**YOUR ASSIGNMENT**
Return, from the data that follows, each line that holds the word "computer".

Stored records

-*-*-

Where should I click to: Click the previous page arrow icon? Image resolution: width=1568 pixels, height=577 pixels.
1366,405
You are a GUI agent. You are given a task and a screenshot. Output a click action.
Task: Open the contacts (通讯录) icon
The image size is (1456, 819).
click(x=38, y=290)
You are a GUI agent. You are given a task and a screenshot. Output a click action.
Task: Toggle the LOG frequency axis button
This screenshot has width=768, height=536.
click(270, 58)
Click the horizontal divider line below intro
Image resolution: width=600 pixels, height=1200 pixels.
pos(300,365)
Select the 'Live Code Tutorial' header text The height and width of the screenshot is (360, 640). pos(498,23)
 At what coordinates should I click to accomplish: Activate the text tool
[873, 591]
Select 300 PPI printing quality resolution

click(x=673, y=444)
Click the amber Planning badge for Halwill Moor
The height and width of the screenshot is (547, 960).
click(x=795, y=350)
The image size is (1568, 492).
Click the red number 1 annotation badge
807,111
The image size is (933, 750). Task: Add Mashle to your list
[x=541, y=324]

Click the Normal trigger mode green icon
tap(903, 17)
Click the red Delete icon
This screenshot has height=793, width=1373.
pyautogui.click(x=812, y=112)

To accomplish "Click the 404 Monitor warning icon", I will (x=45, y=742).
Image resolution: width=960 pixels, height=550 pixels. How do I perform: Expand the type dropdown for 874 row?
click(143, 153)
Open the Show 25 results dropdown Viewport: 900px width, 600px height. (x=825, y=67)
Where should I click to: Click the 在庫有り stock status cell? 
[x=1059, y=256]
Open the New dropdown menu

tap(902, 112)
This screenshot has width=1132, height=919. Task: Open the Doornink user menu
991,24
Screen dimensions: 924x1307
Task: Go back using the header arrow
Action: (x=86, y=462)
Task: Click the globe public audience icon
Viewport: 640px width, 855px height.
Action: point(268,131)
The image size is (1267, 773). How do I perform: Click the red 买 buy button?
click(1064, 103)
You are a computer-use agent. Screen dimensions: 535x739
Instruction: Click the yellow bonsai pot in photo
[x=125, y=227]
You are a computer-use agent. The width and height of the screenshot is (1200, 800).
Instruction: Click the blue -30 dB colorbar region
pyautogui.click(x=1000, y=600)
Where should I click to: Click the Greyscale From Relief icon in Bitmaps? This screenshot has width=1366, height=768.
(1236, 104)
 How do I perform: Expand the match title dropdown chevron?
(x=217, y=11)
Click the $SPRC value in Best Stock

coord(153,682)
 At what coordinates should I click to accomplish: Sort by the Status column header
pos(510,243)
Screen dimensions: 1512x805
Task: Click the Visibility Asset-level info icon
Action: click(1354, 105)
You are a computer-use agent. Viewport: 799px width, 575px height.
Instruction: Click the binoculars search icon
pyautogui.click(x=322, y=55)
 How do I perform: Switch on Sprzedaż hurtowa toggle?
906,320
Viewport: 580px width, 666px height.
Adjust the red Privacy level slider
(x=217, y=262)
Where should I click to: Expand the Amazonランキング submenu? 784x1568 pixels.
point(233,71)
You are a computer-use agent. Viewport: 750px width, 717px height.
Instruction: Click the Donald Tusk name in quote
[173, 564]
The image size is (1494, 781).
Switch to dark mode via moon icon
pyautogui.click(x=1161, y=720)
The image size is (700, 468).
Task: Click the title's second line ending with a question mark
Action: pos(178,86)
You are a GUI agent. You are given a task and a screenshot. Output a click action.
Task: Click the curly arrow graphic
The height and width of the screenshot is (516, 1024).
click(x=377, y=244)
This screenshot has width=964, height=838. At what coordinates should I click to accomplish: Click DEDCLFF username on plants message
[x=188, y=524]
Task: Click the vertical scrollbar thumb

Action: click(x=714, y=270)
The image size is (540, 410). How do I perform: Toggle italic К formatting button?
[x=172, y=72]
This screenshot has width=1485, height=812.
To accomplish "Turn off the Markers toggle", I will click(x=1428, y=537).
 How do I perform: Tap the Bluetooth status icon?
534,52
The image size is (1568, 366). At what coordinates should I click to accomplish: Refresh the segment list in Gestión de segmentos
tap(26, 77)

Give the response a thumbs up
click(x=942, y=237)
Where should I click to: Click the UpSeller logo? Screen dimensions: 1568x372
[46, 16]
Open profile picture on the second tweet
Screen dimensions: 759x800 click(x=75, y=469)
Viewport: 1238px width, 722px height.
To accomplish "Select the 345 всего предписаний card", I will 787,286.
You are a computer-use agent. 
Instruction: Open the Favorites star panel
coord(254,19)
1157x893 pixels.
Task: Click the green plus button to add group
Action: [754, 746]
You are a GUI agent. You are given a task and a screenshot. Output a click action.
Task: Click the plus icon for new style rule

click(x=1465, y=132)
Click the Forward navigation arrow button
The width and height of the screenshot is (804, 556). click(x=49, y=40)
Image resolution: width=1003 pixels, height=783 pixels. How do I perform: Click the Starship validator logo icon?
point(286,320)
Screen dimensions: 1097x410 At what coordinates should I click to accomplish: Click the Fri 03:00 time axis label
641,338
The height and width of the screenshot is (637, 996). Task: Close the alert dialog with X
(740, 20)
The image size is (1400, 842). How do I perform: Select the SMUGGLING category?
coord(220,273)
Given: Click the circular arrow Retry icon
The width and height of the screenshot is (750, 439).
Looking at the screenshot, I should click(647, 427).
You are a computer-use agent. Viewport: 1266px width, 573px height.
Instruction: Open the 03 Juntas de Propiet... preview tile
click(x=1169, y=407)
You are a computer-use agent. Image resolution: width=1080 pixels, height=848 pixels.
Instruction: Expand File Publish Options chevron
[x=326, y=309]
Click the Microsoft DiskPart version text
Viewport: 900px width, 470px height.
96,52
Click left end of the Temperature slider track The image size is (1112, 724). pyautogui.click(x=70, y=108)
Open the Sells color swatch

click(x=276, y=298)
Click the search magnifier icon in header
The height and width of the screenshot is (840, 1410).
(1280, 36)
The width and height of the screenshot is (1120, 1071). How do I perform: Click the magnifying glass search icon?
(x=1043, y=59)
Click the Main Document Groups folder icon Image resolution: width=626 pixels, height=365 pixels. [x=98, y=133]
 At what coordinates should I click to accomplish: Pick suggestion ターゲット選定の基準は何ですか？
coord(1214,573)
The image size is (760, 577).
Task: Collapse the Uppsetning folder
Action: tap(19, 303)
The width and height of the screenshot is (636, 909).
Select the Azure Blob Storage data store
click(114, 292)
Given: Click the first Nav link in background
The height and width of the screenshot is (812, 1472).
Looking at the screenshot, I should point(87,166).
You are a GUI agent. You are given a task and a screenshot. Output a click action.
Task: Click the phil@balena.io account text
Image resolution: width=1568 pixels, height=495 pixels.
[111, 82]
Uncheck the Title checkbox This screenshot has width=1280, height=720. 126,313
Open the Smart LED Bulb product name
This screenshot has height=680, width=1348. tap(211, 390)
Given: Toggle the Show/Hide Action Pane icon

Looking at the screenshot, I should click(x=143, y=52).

-*-*-

**SOLUTION BELOW**
You are a computer-use agent. Screen dimensions: 535x739
You are a computer-use agent. The width and height of the screenshot is (1200, 800).
You are a computer-use agent. Viewport: 799px width, 575px height.
You are a computer-use agent. Viewport: 750px width, 717px height.
You are a computer-use agent. 
You are a computer-use agent. Viewport: 1266px width, 573px height.
You are a computer-use agent. Image resolution: width=1080 pixels, height=848 pixels.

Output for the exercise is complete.